Reproduce verbatim the lines of the rows below, from the line containing "Tap the Graco Park label" to the line containing "pos(297,261)", including both of those lines.

(begin)

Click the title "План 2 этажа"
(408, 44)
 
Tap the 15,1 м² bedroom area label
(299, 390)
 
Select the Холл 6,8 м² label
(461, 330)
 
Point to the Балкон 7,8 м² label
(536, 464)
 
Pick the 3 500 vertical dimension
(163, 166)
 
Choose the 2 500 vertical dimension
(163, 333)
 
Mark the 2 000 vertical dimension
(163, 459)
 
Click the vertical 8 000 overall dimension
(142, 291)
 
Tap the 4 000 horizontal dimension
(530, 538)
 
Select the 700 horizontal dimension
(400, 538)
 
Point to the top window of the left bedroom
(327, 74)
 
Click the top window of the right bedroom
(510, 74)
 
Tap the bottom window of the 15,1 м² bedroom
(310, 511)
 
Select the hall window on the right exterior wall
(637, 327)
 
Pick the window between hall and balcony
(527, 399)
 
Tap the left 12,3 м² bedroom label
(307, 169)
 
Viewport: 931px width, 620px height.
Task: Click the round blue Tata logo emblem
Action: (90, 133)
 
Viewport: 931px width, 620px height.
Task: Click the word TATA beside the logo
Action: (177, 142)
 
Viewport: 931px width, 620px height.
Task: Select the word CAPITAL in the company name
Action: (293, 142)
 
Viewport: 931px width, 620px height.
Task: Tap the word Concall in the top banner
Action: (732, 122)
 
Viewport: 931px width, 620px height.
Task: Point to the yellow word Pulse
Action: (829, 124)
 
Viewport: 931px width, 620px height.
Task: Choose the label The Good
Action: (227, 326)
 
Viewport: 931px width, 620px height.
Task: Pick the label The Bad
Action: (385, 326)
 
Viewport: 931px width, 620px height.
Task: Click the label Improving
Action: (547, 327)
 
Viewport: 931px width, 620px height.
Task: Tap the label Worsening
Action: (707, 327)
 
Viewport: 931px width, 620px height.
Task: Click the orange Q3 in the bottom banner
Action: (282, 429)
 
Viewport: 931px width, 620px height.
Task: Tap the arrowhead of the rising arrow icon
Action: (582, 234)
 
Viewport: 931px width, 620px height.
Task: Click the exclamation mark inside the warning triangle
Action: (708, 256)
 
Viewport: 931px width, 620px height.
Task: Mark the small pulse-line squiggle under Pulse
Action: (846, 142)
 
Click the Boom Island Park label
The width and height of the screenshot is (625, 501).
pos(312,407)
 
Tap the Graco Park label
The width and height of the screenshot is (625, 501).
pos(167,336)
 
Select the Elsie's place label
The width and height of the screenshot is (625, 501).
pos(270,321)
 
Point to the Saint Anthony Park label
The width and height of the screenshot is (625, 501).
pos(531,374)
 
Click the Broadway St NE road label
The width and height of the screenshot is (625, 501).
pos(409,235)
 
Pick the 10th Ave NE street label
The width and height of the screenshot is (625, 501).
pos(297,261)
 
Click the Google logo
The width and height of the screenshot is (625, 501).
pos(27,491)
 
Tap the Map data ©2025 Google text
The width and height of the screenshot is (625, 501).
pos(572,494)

(end)
(begin)

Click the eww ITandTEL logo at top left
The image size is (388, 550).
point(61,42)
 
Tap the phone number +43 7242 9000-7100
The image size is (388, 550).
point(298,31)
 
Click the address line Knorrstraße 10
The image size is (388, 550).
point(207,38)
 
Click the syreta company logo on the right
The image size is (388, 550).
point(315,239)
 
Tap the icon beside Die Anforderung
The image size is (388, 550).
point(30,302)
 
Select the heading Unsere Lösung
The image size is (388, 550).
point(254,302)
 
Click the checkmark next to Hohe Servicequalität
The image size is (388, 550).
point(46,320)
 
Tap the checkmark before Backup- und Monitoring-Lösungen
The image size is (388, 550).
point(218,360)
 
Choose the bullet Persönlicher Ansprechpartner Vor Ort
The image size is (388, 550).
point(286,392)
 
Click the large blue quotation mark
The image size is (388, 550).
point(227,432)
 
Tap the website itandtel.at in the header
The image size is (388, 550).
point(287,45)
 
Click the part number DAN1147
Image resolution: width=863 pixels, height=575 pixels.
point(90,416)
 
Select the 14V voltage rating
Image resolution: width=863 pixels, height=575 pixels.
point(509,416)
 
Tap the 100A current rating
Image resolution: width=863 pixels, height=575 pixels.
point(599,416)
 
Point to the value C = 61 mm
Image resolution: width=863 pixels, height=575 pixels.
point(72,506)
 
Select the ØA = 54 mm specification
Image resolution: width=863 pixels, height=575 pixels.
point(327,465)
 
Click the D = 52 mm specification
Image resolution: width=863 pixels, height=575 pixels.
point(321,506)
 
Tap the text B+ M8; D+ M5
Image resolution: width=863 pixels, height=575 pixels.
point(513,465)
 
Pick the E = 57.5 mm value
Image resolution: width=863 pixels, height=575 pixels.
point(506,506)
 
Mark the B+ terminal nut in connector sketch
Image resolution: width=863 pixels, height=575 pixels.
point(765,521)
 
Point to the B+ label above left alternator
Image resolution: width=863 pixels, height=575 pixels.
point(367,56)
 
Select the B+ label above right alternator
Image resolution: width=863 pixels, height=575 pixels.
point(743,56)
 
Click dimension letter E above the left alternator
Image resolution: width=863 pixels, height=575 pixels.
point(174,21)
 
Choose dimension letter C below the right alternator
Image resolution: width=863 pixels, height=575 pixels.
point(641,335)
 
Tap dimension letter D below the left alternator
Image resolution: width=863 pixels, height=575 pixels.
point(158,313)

(end)

*RESPONSE*.
Tap the Graco Park label
The width and height of the screenshot is (625, 501).
pos(167,336)
 
Select the Elsie's place label
The width and height of the screenshot is (625, 501).
pos(270,321)
 
Point to the Saint Anthony Park label
The width and height of the screenshot is (625, 501).
pos(531,374)
 
Click the Broadway St NE road label
The width and height of the screenshot is (625, 501).
pos(409,235)
 
Pick the 10th Ave NE street label
The width and height of the screenshot is (625, 501).
pos(297,261)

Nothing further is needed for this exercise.